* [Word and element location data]
:::
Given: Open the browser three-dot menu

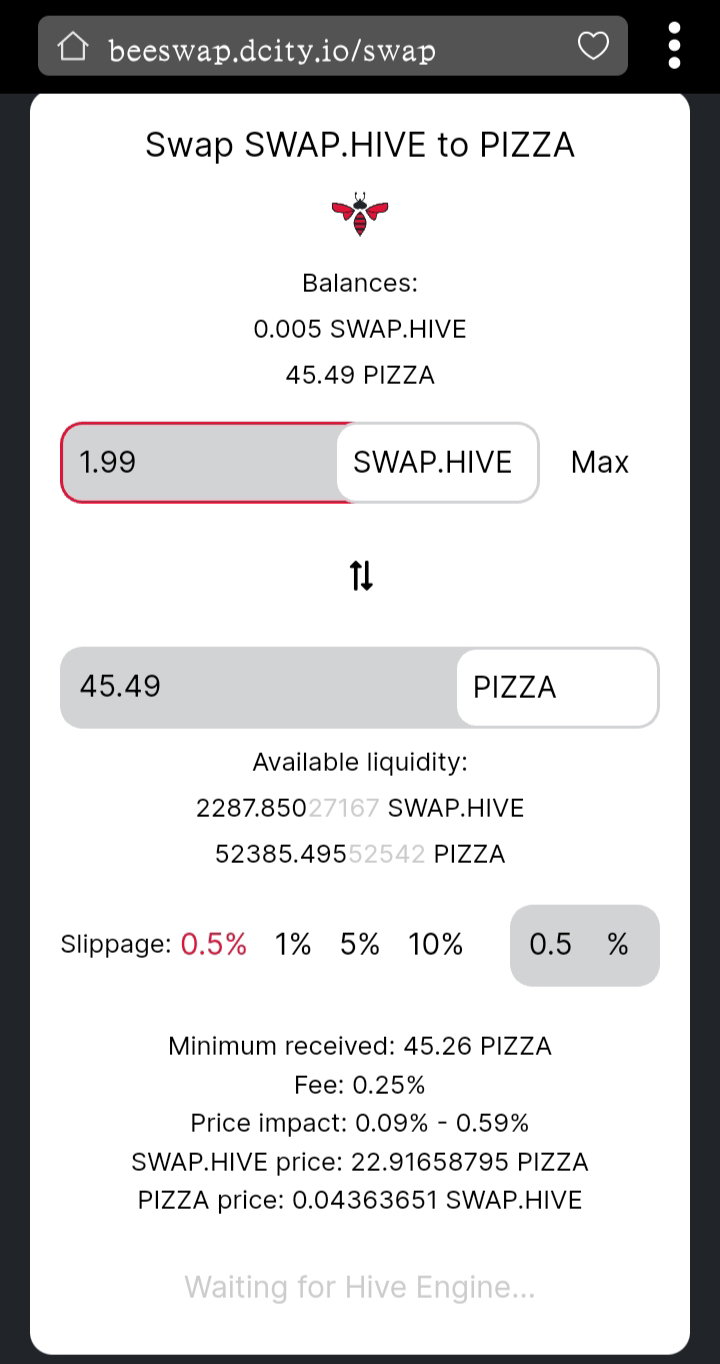Looking at the screenshot, I should 674,46.
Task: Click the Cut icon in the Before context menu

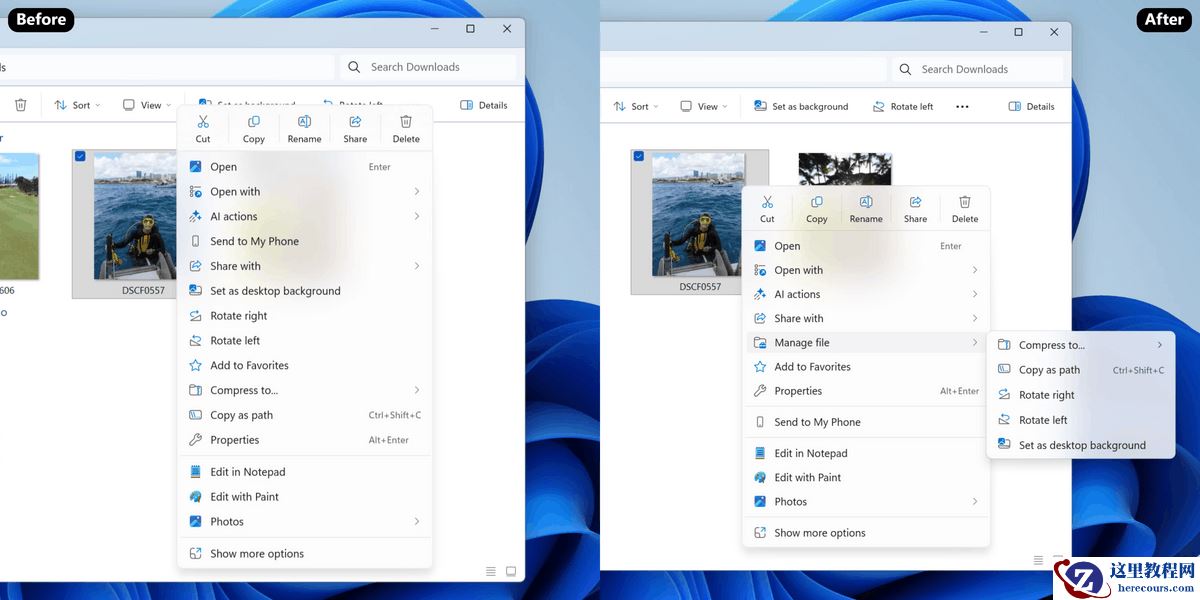Action: 203,122
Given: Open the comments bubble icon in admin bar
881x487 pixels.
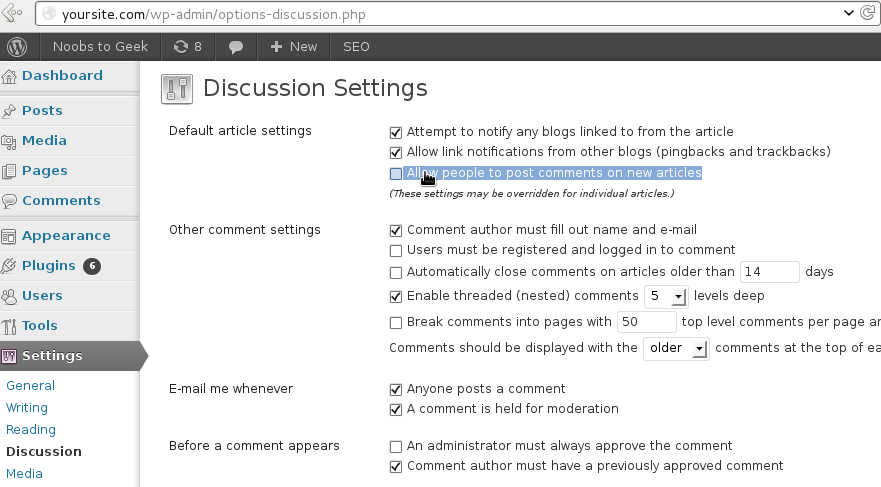Looking at the screenshot, I should tap(236, 47).
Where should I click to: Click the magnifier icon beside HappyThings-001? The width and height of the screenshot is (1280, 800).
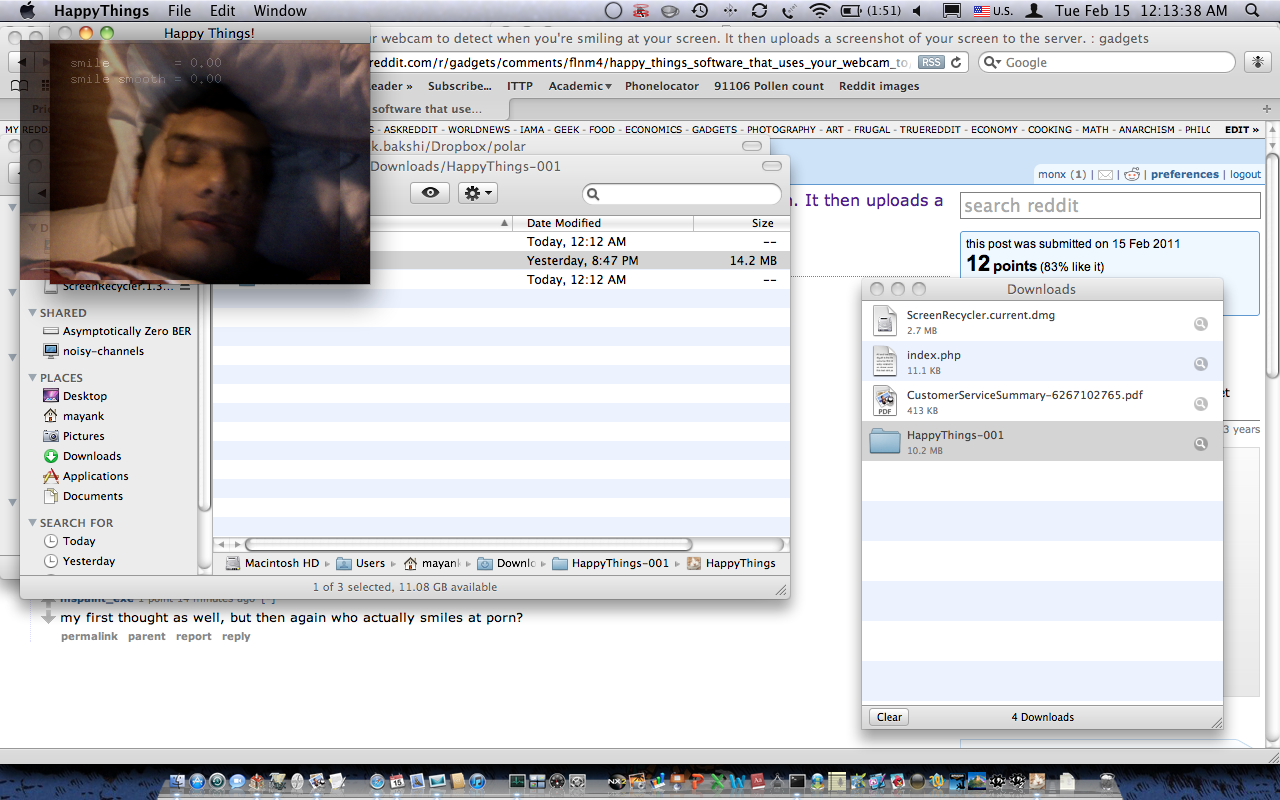point(1200,444)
:::
* [WRITTEN PROBLEM] Repeat every line of the records above verbatim, leaving the pictures out of your answer.

* [THE RESULT]
Given: Open the browser three-dot menu

Looking at the screenshot, I should 674,46.
Task: Click the Cut icon in the Before context menu

Action: 203,122
Given: Open the comments bubble icon in admin bar
881x487 pixels.
Looking at the screenshot, I should tap(236, 47).
Where should I click to: Click the magnifier icon beside HappyThings-001? The width and height of the screenshot is (1280, 800).
point(1200,444)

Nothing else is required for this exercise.